## [Exercise data]
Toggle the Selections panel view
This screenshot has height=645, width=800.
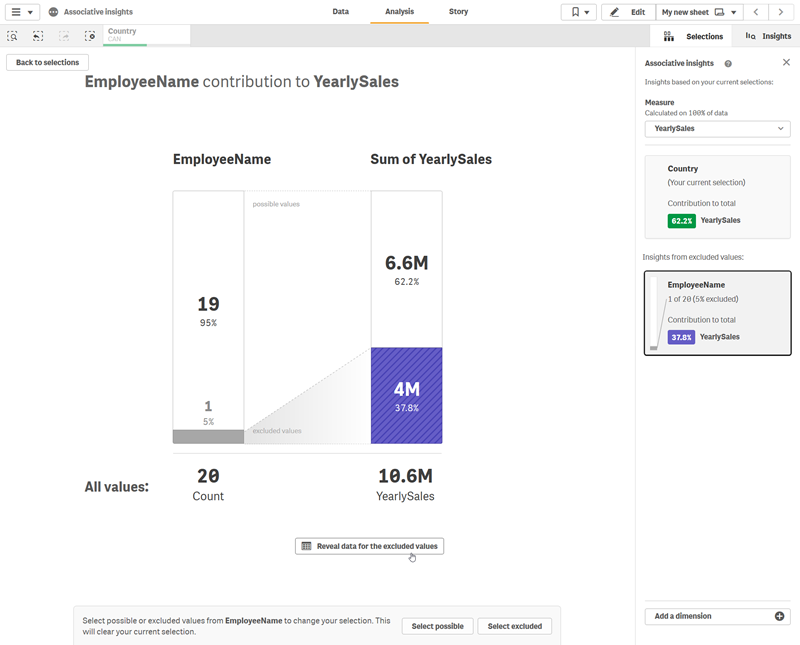pos(693,36)
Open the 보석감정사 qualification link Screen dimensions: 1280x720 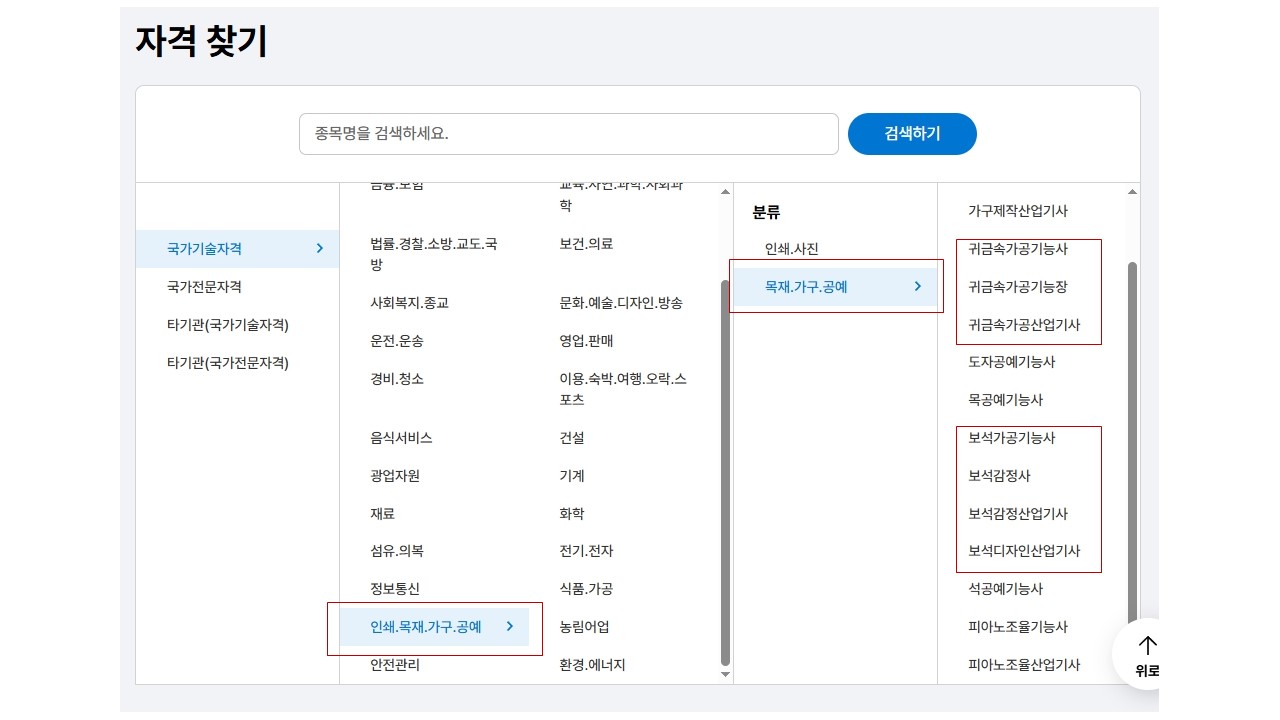click(x=999, y=476)

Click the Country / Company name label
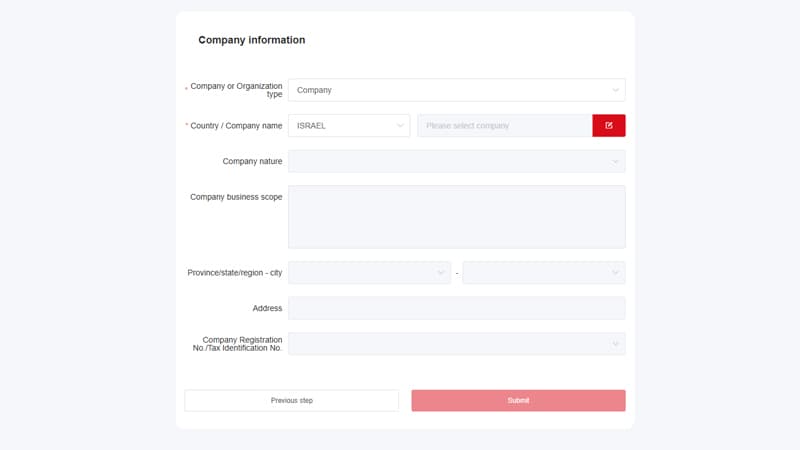tap(236, 126)
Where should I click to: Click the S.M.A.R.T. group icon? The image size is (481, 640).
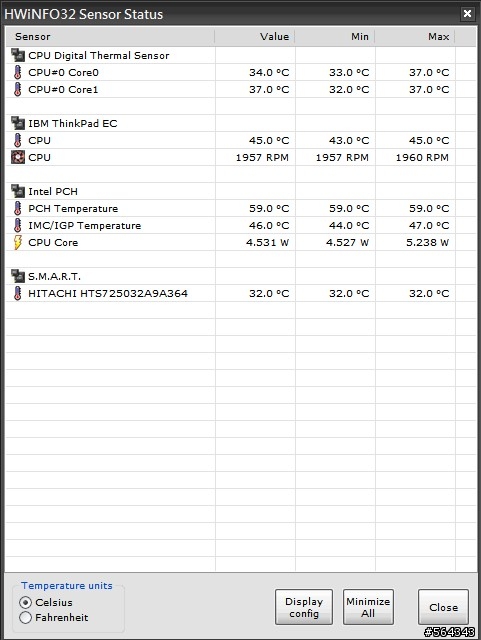point(18,276)
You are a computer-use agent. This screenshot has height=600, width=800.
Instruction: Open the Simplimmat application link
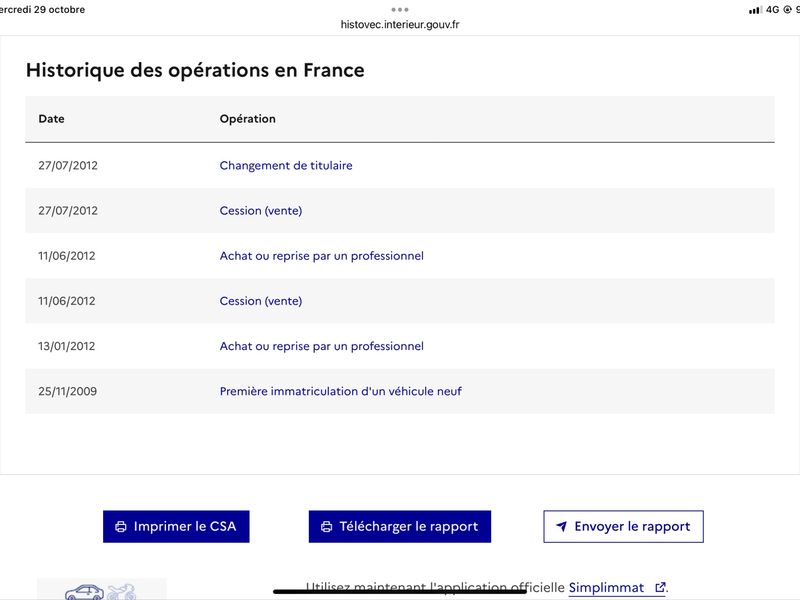click(x=606, y=588)
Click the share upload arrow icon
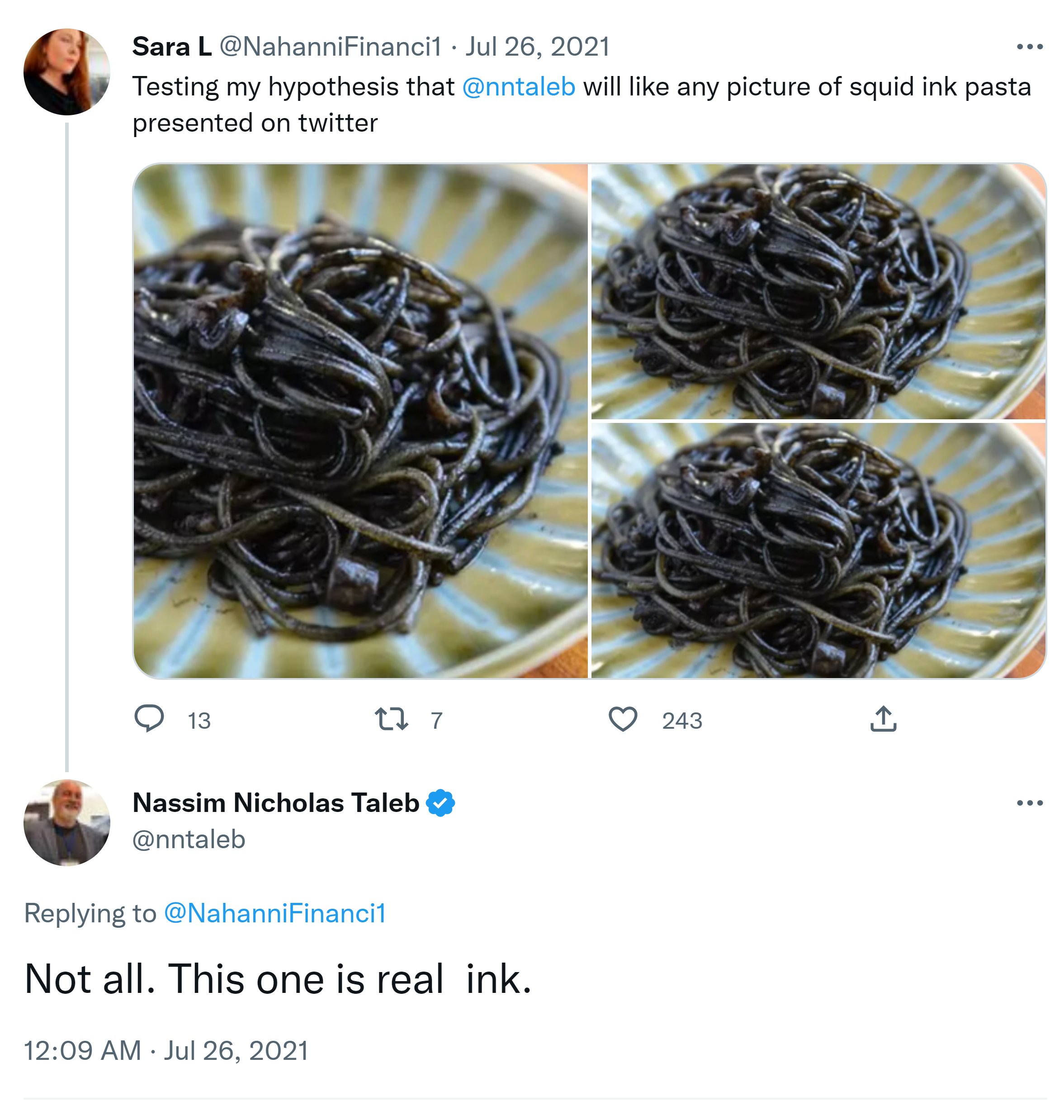 click(x=883, y=719)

## [What is expected]
Say again, word for word, every line from the one with "You are a computer-use" through the last line of the data above, minus the pictures.

## [Exercise answer]
You are a computer-use agent. This screenshot has height=600, width=800.
Instruction: Open the Simplimmat application link
click(x=606, y=588)
Click the share upload arrow icon
 click(x=883, y=719)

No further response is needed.